In the second part of this thesis, we focus on developing recovery algorithms for Covid-19 infected sample detection with pooled Reverse Transcriptase (quantitative) Polymerase Chain Reaction (RT-qPCR) assay. The quantitative output from the RT-qPCR test is called the cycle threshold (CT), a quantity inversely related to the amount of the viral load in the sample. For a healthy sample, the CT returned is, in theory, infinity. Existing recovery algorithms suffer from challenges related to the non-linear nature of the RT-qPCR model, the existence of infinities in the feasible set of the optimization problem, and are sensitive to the unknown PCR efficiency factor, q. We develop two iterative algorithms to address the above-mentioned gaps: 1) alternating direction method of multipliers CT (ADMM-CT) and 2) block coordinate descent CT (BCD-CT). At the heart of these algorithms lie gradient descent (GD-CT) and iterative mirrored hard thresholding (IMHT-CT) algorithms for individual sample CT estimation and a projected gradient descent (PGD) method for estimating q. Lastly, we present empirical results demonstrating the advantage of using quantitative measurements in non-adaptive pool testing in terms of the testing rate and, hence, the cost on publicly available Covid-19 data on the number of tests conducted and also compile the best rates achievable for a given prevalence rate.

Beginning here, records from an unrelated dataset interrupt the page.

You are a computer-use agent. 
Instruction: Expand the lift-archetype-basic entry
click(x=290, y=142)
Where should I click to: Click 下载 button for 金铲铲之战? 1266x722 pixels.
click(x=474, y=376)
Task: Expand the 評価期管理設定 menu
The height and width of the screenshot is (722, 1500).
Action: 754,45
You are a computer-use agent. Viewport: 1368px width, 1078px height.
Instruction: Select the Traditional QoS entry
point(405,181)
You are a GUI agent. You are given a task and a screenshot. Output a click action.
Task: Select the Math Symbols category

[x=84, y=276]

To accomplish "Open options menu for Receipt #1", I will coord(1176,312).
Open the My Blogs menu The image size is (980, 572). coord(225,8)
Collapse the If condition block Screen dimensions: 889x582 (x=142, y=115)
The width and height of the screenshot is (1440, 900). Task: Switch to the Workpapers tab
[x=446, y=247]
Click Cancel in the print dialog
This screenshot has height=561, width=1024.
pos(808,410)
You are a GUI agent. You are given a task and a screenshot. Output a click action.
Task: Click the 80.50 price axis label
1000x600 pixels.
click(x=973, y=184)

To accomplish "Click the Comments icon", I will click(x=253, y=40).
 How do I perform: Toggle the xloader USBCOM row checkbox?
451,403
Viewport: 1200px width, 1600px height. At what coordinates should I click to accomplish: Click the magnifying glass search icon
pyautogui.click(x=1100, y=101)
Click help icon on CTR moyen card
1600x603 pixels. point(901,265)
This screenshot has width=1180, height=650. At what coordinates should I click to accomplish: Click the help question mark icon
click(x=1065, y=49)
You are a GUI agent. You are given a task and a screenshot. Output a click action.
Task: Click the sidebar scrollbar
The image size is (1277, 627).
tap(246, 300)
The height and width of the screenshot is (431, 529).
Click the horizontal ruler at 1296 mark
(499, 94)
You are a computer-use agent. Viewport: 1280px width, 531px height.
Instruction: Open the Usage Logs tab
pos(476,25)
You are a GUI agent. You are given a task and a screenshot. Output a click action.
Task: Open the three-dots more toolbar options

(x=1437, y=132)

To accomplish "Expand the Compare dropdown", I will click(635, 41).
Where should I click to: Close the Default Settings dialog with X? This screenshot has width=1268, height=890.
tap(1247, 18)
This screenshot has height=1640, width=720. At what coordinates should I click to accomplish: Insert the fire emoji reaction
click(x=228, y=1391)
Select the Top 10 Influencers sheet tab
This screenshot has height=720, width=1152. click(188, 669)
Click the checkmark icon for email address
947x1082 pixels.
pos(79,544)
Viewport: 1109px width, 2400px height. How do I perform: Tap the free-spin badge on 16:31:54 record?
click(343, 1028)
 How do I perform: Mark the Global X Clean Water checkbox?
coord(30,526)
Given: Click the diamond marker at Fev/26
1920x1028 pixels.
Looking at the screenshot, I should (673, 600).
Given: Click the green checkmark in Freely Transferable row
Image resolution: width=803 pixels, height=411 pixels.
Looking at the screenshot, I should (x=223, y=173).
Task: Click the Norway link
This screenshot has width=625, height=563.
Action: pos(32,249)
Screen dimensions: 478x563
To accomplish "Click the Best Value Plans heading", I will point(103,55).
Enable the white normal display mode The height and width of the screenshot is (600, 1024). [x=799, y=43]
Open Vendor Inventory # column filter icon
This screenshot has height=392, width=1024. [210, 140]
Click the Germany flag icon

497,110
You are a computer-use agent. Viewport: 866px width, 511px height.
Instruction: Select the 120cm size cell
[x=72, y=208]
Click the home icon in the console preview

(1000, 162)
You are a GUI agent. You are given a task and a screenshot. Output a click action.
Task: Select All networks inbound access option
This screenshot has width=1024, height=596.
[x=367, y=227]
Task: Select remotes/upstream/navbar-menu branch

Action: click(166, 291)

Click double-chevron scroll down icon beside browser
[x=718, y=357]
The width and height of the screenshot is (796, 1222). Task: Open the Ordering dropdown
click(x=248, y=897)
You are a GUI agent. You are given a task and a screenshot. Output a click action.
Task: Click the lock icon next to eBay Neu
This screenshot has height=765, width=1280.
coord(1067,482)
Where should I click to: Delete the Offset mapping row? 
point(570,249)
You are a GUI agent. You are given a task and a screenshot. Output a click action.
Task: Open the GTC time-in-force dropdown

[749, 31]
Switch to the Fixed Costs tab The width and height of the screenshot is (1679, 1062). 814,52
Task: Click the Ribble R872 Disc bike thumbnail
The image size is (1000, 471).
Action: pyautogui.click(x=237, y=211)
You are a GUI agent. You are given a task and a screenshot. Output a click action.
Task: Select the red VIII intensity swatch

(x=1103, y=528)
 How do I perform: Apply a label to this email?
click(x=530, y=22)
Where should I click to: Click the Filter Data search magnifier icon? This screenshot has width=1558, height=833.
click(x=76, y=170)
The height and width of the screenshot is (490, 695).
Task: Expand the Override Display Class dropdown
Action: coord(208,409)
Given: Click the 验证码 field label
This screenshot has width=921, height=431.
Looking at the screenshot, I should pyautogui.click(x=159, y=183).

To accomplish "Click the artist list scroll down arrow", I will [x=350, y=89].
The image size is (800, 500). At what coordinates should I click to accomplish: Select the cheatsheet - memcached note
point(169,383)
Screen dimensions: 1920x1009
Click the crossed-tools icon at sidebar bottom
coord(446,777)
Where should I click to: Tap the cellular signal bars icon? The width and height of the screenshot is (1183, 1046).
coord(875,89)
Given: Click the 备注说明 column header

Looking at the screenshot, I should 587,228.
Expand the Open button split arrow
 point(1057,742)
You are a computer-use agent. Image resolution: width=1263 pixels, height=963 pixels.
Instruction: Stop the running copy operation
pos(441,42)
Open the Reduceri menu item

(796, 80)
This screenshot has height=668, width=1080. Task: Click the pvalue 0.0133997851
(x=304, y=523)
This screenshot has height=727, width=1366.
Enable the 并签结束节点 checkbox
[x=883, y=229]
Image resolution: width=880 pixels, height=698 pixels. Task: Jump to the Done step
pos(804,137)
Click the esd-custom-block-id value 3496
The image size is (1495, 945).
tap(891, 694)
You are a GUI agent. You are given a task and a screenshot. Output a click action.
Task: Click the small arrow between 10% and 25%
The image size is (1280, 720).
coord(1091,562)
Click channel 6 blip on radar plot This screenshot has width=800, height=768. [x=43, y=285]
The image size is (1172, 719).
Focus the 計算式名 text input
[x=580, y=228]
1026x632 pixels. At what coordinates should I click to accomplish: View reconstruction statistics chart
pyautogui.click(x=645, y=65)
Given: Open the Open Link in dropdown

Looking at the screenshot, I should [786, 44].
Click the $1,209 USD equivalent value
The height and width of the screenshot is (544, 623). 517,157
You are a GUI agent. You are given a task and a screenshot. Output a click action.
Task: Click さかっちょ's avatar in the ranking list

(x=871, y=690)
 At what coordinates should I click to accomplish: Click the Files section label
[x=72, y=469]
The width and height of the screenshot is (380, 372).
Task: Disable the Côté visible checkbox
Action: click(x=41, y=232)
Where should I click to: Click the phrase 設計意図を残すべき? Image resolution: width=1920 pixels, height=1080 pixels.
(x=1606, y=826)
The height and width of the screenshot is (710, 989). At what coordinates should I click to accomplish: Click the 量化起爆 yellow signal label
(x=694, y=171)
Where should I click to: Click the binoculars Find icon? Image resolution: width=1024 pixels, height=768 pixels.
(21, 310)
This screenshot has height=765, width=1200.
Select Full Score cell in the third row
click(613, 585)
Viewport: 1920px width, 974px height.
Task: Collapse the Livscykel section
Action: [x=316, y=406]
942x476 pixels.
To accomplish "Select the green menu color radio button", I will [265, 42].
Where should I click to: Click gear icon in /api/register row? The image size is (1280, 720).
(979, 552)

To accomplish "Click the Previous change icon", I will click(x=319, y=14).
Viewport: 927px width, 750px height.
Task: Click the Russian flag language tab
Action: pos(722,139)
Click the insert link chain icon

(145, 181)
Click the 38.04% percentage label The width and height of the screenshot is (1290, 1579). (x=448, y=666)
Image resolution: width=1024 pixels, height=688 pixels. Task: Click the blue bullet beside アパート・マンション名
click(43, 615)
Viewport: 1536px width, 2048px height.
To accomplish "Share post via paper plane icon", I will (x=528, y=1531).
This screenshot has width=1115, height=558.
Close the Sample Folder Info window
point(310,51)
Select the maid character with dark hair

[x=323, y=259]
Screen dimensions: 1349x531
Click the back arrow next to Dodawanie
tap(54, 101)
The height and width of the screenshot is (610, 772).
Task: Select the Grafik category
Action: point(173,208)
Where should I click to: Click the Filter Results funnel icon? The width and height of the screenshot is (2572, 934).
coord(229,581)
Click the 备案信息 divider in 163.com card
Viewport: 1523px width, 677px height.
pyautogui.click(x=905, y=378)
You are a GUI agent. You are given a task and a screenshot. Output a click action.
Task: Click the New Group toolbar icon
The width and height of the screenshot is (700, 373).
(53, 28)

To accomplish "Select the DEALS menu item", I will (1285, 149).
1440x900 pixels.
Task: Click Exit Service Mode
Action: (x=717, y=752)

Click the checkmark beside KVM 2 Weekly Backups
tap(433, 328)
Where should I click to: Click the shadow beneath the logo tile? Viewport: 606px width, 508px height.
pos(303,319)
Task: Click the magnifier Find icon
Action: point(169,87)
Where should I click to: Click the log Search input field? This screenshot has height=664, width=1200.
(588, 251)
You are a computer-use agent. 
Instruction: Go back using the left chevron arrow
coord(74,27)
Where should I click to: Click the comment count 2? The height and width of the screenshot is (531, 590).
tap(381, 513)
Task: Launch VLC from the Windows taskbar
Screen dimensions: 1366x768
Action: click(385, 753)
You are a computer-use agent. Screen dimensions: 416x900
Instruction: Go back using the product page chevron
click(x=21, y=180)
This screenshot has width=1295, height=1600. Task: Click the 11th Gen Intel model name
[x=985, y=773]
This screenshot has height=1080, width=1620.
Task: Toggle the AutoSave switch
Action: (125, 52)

In summary, we address these two aspects of group testing in this thesis: 1) theoretical analysis of Boolean non-adaptive group testing algorithms and 2) developing recovery algorithms to detect Covid-19 using pooled RT-qPCR. The key takeaways are as follows: 1) Unlike the traditional PAC framework, our formulation allows for deriving bounds under zero error or exact recovery scenario. Further, we can choose the data distribution from which the samples are drawn for function learning based on our knowledge of the hypothesis space from which the target function is learned. 2) Our bounds consider both the randomness in the test matrix and the approximation error probability. This makes existing bounds a special case of our PAC bounds. In addition, we characterize a lower bound on the cumulative distribution of the approximation errors. In deriving these bounds, we characterize the expected stopping time and the tail probability for the subset coupon collector problem (SCCP). 3) Pooled RT-qPCR based Covid-19 detection algorithms that jointly estimate both individual sample CTs and q are robust to model uncertainties. 4) Finally, we collate best optimal designs given a prevalence rate to help the group testing practitioners make the best use of the theoretical results available on group testing.